Railway station in North Yorkshire, England

Egton is a railway station on the Esk Valley Line, which runs between Middlesbrough and Whitby via Nunthorpe. The station, situated 7 mi 66 chain west of Whitby, serves the villages of Egton and Egton Bridge in North Yorkshire, England. It is owned by Network Rail and managed by Northern Trains.

==History==
The station was opened by the North Eastern Railway on 2 October 1865, following the completion of the section of line between and , as proposed by Castleton and Grosmont Railway in an Act passed by Parliament in July 1861.

The station opened at the same time as the line, and because of its elevated location above the valley floor, the architect of the station buildings, Thomas Prosser, had the foundations buried 16 ft deep.

Between 1865 and 1881, the station was known as Egton after the bigger of the two villages it served, but between 1881 and 1892, it was called Egton Bridge named after its physical location.
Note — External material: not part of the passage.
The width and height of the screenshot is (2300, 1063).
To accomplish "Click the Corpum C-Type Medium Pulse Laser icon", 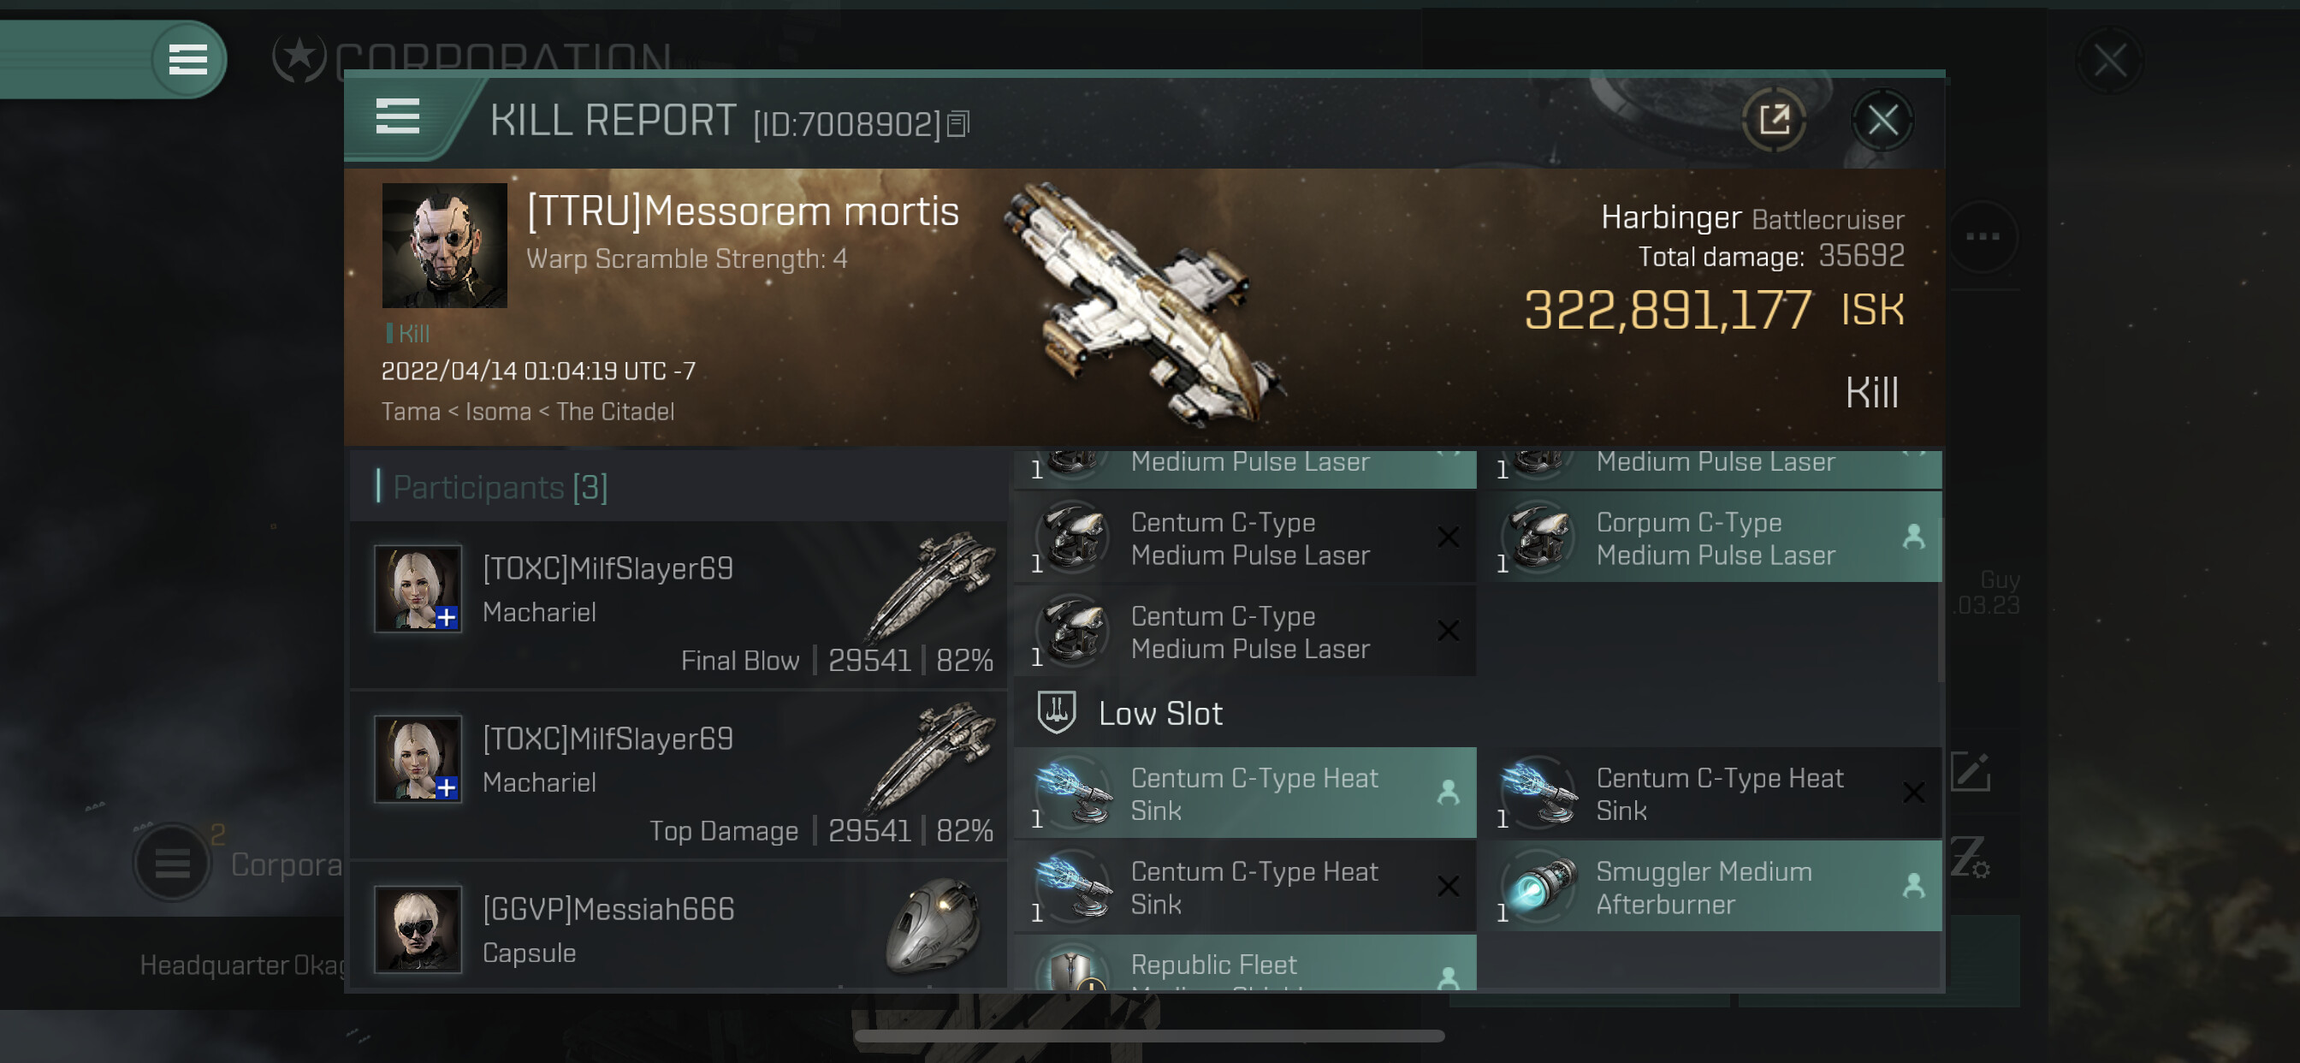I will (x=1539, y=538).
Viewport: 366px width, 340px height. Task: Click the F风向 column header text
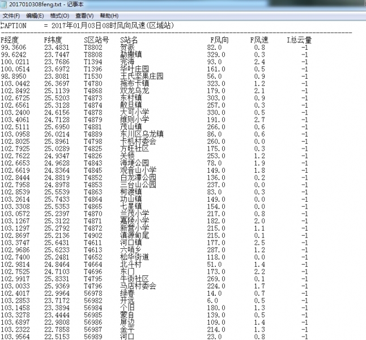click(219, 40)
It reverted to being plain Egton in 1892.

The station stopped forwarding and receiving goods in August 1965.

==Services==

As of the December 2025 timetable change, the station is served by six trains per day on Mondays to Saturdays and four on Sundays towards Whitby. Heading towards Middlesbrough via Nunthorpe, there are six trains per day on Mondays to Saturdays, with one continuing to Newcastle via Hartlepool, and four on Sundays, with two continuing to Darlington. All services are operated by Northern Trains.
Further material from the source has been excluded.